When former Yorkshire cricketer Azeem Rafiq admitted he had never heard of Auschwitz until he met a Holocaust survivor last week, there was a chorus online remarking how unbelievable it was. I don’t agree.
As someone who is used to being ‘the only Jew in the village’ — in school, university, social groups, parties, or dating — I believed him completely. I’ve met many people like him, clueless about Jews and Jewish life.
I think it was brave of Rafiq to address his past antisemitism in such a public manner, particularly after the trauma of his own experience of racism. He set a beautiful example. He showed that while the court of social media likes to place us in either the role of victim or villain, the reality is that people can be both and one does not invalidate the other.
I felt uncomfortable that he was being publicly paraded, painfully exposing himself and yet learning in an admirable way — but where were the people who had hurt him and what were they doing about their own ignorance? What comfort was he getting?
While it may seem unbelievable and hurtful to hear that Rafiq had never heard of Auschwitz, it is not beyond the realms of possibility that it might have passed you by if you have never had any interaction with Jews.
An hour in a history class is not enough. If anything is painfully clear from the antisemitism we have experienced in recent years, it is that teaching about the Holocaust and Jewish life and Jewish history is woefully inadequate in mainstream schools.
Ask any Jewish person who grew up outside the bubble of Jewish community institutions and they will list many examples of ignorance and misunderstandings.
What Rafiq’s admission brought into focus is a long-debated problem that plagues the Jewish community (in Britain) at least.
We need proud and confident examples of Jewish people across our society. We need them in mainstream schools, in wider social circles, in work places and in the groups people join in their spare time.
But if Jewish children are all in Jewish schools until the age of 16 — usually 18 before they go off to university — and if they stick together in tight cliques when they are there, where are people like Rafiq meant to meet us?
We send our children to Jewish schools to encourage and cement a connection to our identity and culture. But then we are stunned when people display woeful misunderstandings about who we are, because they haven’t met us.
Then there is the pressure placed on those Jewish people who do exist in mainstream spaces. Often they are the only Jew, often they are young and ill-equipped to be representatives and fountains of knowledge of the Jewish community and Jewish history.

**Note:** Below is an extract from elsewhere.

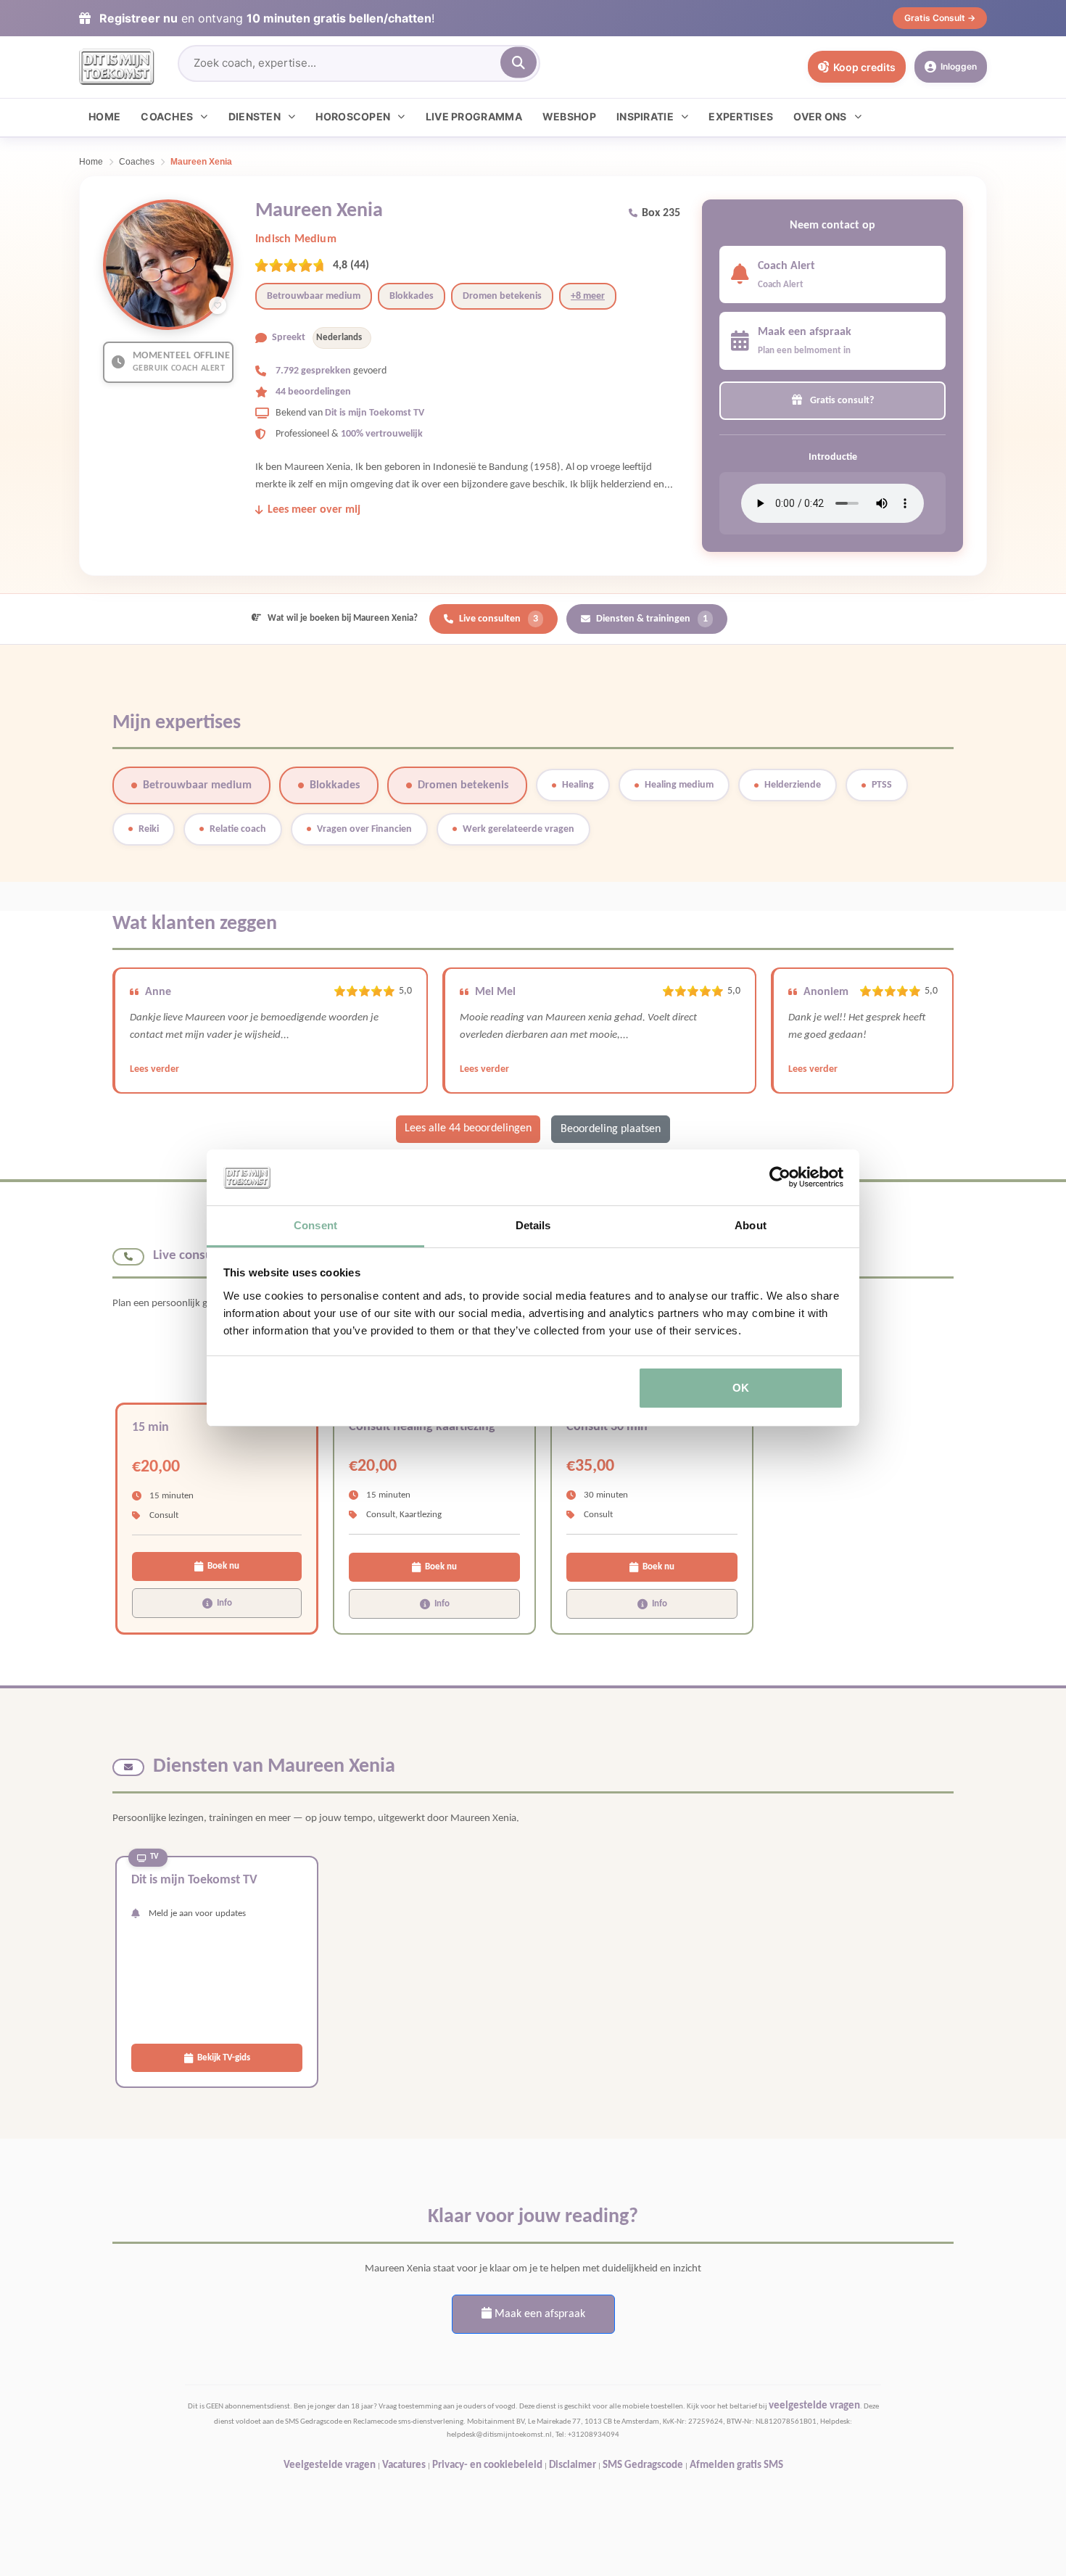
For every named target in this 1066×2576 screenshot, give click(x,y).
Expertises (740, 116)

They haven’t had the experience of a Jewish education or the confidence that affords, they aren’t the advocates they need to be. And even if they are, the environments are often already hostile due to the type of ignorance Mr Rafiq demonstrated.
Anecdotally, I find it is often those Jews in mainstream settings who are not given the support they need to be confident and proud advocates who turn to — shall we be kind — the less traditional Jewish groups who advocate for a misleading idea of Jewish identity and history.
I don’t think Jewish schools are the problem. If they are what you want, good for you. I am saying that communal organisations need to do more to encourage and support an alternative.
There are wonderful experiences and positive gains to be made for the Jewish community as a whole if we are proud and confident outside the Jewish educational setting.
I talked about this with my colleague Keren David, who told me that her most recent book about antisemitism, What We’re Scared Of, is often read by pupils in schools where there is little Jewish presence.
“At the end of talks I give about my book, I often get one or two kids come up to me to quietly tell me they are Jewish and they really liked the book,” she said. “I wrote it for them, as they are the ones who need it.”
Communal organisations must do more to support these people. We don’t want our young people to be too scared to out themselves as Jewish among their peers.
As a community, we have to do more to nurture Jewish identity — not just in Jewish spaces but outside them.